Monday marked the start of the AMA’s IMG Recognition Week, a time to take special note of the tremendous contributions that international medical graduates (IMGs) make to U.S. medicine, its physician workforce and to patient care.
Here are some key facts that you should know about how IMGs are remaking American health care—as demonstrated by this collection of information obtained from Federation of State Medical Boards (FSMB), AMA, Educational Commission for Foreign Medical Graduates, and the Association of American Medical Colleges.
25% of licensed U.S. doctors are IMGs.
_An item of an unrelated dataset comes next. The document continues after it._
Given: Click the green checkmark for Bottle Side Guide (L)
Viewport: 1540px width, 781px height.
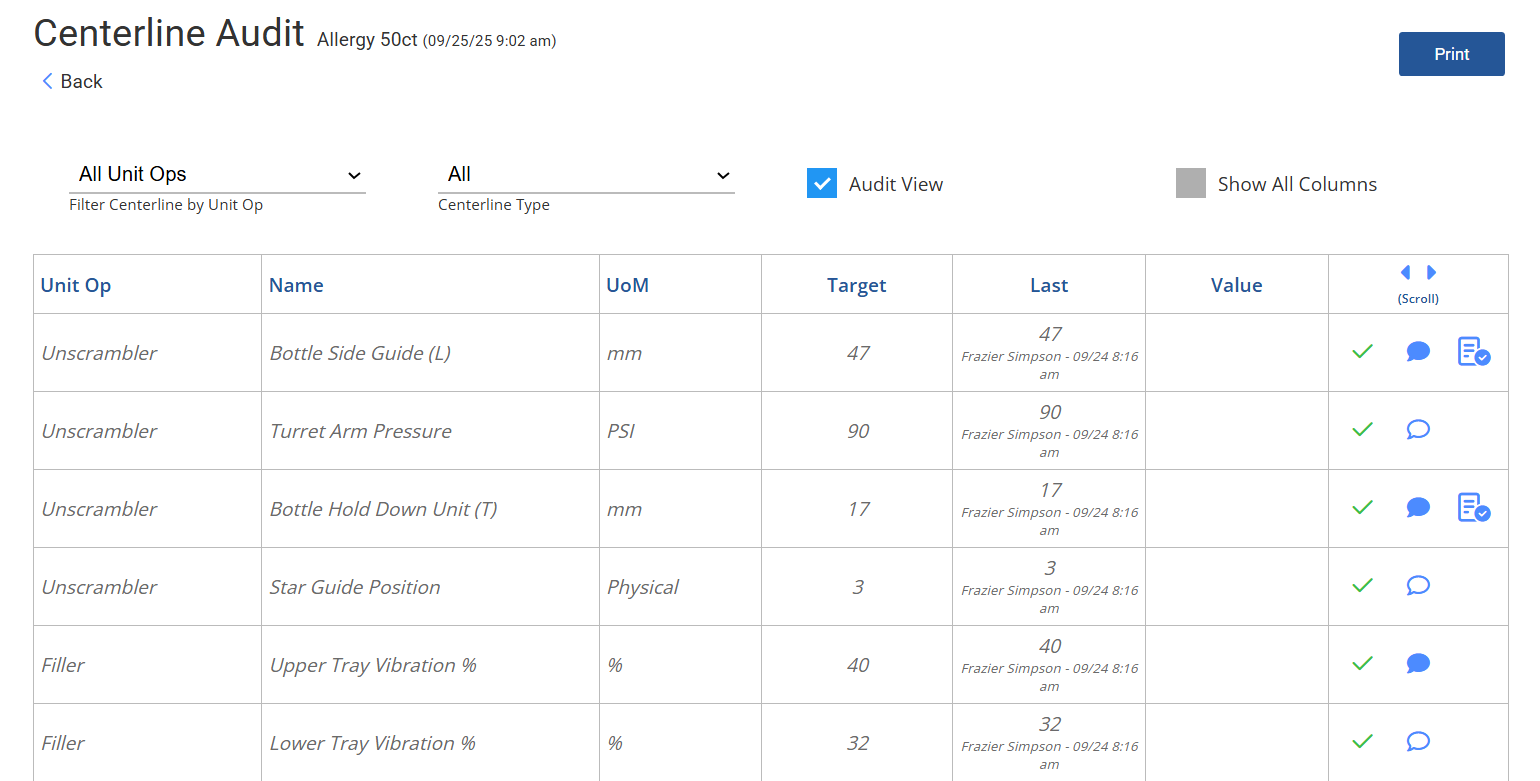Looking at the screenshot, I should (x=1361, y=351).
That share has grown by half a percentage point since 2010, but what the figure means in raw terms is even more impressive.
The number of IMGs in practice has grown by nearly 18% since 2010. That figure is bigger than the 15% rise in U.S. medical graduates over that same time period.
The largest number of licensed IMGs have graduated from schools in India (23%)—per the FSMB census—followed by the Caribbean (18%), Pakistan (6%), the Philippines (6%) and Mexico (5%).
More than 45,000 IMGs practice internal medicine, making it the most populated specialty among the segment.
By share of the workforce, IMGs have the largest presence in geriatric medicine, where they make up more than half of the active physician population.
IMG Match participation rose by more than 1,100 applicants in the 2020–2021 Match cycle. The total number of IMGs who matched (7,508) was an increase of 132 over the prior year.
Led by the policy work of the AMA International Medical Graduates Section (AMA-IMGS), the Association strongly advocates on vital issues such as:
- Expansion of the J-1 visa waiver program to more than 30 slots per state.
- Immigration and green-card delays.
- State licensure parity.
- Racial and ethnic disparities.
- GME funding for more residency positions.
Among the major policy developments of the past year for IMGs is the Conrad State 30 and Physician Access Reauthorization Act. The AMA is supporting bipartisan federal legislation that creates practice opportunities for IMGs as they provide care for underserved communities.
The AMA also moved to make the credentialing process less cumbersome for IMGs. The policy was motivated by the fact that a significant proportion of IMGs practice in underserved areas. That reality, combined with a looming physician shortage, creates a need to cut barriers to entry for foreign-trained physicians.